Le concept
Apparue donc en 2014 pour remplacer la Gallardo lancée, elle, en 2003, l’Huracàn a d’emblée rencontré son public grâce à une rigueur toute germanique, due à l’implication d’Audi dans la conception et l’industrialisation d’une gamme jusque-là très latine dans l’approximation. La génie des dirigeants de la marque ayant résidé dans leur capacité à malgré tout conférer à leurs modèles une personnalité très forte, passionnelle, loin de la rigueur un peu froide d’une Audi R8, alors que les deux modèles partagent les mêmes dessous. Mais pas le même costume trois pièces ni le même sex-appeal. Bien avant le SUV Urus, l’Huracàn a donc largement contribué à redresser les comptes d’un taureau qui commençait à courber l’échine. Aujourd’hui, les choses vont bien, comme l’indique d’ailleurs Stefano Domenicali qui a repris les rênes de la marque après son départ de la Scuderia Ferrari en F1 : «en 2018, nous avons connu une croissance de nos ventes de l’ordre de 51% par rapport à 2017. Nous avons livré 5.750 voitures à nos clients et l’Urus a attiré à lui seul 70% de nouveaux clients vers notre marque.» Si bien qu’aujourd’hui les moyens sont là pour offrir un léger restylage à la gamme Huracàn. Restylage inauguré par le lancement d’une nouvelle version Evo qui vient se positionner à côté de la Performante, sans la remplacer cependant. Cette dernière reste le coupé brutal, pur et dur, axé sur le sport sans concessions ou presque à un usage routier. L’Evo se présente plutôt comme une sophistication électronique intégrant de nouveaux paramètres et calculateurs, greffés sur une base mécanique quasi inchangée et destinée à élargir son spectre de compétences.
Ce qui change
Le travail a notamment porté sur l’aérodynamique, comme le confirme Maurizio Reggiani, le chef de projet : «le coupé Huracàn du début manquait d’appui aérodynamique sur l’arrière alors que la Performante bénéficie d’une « downforce » incroyable mais aux dépens de sa traînée aéro. Comme elle est appelée à être utilisée essentiellement sur circuit, ce n’est pas grave. Mais pour l’Evo nous avons cherché à soigner son efficience aérodynamique, c’est à dire son ratio entre l’appui et la traînée. De fait, l’Evo et 6 fois plus efficiente que le coupé Huracàn du début alors que l’appui est multiplié par 7 !» Cela passe comme souvent par un nouveau splitter avant, un nouveau fond plat et un diffuseur arrière plus large et haut, ce qui a nécessité de remonter les sorties d’échappement. Le petit becquet arrière apporte lui aussi sa pierre à l’édifice en divisant le flux d’air pour le « calmer ». Par rapport à celui de la Performante, le V10 atmo et la boîte robotisée sont pratiquement inchangés. Le bloc développe en l’occurrence 640 ch et 600 Nm. Il risque d’apparaître bientôt comme un collector face à la sévérisation des normes qui condamneront sans doute à terme ce type de moteur. Profitons-en, ce moteur est un régal. Les lendemains automobiles seront sans doute plus silencieux.

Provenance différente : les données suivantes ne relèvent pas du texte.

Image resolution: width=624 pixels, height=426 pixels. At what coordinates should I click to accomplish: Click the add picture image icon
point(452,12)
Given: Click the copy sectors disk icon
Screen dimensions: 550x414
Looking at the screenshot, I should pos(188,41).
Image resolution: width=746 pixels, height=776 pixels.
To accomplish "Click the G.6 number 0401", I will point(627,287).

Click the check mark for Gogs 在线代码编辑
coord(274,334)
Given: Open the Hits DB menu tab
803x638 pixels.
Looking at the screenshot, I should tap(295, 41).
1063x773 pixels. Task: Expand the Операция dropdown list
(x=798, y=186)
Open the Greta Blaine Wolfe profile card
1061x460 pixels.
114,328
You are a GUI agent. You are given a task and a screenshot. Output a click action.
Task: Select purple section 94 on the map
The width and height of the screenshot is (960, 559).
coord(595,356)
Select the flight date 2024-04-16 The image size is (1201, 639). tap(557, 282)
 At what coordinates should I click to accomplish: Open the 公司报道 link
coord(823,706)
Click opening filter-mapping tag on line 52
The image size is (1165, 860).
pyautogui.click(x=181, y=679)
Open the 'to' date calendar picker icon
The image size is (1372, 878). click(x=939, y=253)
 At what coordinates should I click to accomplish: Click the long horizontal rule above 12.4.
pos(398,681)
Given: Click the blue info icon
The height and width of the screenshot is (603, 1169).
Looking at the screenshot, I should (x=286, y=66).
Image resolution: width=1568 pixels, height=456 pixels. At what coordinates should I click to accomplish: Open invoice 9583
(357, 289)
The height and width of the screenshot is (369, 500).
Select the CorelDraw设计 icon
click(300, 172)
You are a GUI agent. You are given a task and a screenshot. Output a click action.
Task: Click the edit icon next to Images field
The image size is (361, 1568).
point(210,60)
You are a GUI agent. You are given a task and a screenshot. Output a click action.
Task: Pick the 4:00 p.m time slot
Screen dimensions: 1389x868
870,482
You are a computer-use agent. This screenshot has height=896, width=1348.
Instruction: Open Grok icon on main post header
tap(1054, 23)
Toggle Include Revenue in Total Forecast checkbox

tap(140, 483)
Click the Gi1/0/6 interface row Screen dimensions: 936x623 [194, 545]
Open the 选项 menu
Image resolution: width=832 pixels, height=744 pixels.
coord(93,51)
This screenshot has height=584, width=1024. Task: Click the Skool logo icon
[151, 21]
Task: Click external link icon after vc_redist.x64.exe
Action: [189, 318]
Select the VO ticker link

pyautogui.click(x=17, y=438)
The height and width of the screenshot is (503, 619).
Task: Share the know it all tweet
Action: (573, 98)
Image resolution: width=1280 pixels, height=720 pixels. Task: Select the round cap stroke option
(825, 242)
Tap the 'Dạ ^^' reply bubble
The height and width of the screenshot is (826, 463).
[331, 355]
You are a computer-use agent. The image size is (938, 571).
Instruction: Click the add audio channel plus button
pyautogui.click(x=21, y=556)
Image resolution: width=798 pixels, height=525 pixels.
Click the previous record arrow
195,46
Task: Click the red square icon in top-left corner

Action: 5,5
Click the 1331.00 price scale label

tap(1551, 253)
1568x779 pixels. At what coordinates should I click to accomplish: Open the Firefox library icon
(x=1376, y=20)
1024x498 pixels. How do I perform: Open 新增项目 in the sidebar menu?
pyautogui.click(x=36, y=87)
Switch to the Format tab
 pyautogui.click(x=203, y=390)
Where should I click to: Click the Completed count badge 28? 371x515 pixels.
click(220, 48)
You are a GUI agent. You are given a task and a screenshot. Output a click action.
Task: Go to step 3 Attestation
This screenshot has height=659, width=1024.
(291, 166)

La grosse évolution de l’Evo est à chercher du côté de l’électronique. Car elle intègre une centrale inertielle qui, à partir de capteurs de roulis, cabrage et de lacet, intervient sur les réglages des amortisseurs magnétiques pour adapter en continu leur tarage en fonction des exigences du moment, dans le même temps où l’électronique se charge de la répartition du couple du moteur entre les essieux et également entre les roues d’un même train via une fonction de Torque Vectoring. Cette centrale dénommée Lamborghini « Dinamica Veicolo Integrata » gère aussi bien entendu le traction control. La transmission intégrale intègre un différentiel arrière autobloquant, un différentiel central variable et un différentiel avant ouvert, nécessaire au bon fonctionnement de l’ABS. La nouveauté majeure consiste en une capacité de prédiction de la centrale qui permet d’adapter les paramètres de la conduite anticipativement et non plus a posteriori grâce à un algorithme qui prend en compte également le mode de conduite sélectionné et la détection d’un environnement de conduite ; route, circuit,… L’Huracàn Evo intègre en outre un train arrière directionnel, inauguré par l’Aventador S et le récent Urus, grâce auquel l’empattement virtuel peut se voir considérablement réduit au profit de la maniabilité alors que l’empattement « réel » long assure la stabilité.
Comment ça roule
On l’aura compris, l’Huracàn Evo dispose d’un arsenal électronique tout à fait inédit et disons-le d’emblée, parfaitement intégré. Nous n’avons pas pu tester la voiture sur route ouverte et on s’abstiendra dès lors de tout jugement. Mais sur circuit, quel régal, même si on en vient à penser qu’il est destiné à rendre la voiture plus « simple » à conduire pour un conducteur lambda, celui serait effrayé par la brutalité de la Performante. Ici, il suffit de regarder le point de corde pour que la voiture y aille, aidée par sa direction active, de plus en plus directe au fur et à mesure que l’angle au volant augmente. La sortie de courbe est en vue ? C’est quasi « full throttle » tant l’électronique gère la furie du V10 avec une efficacité redoutable que n’a pas le commun des mortels.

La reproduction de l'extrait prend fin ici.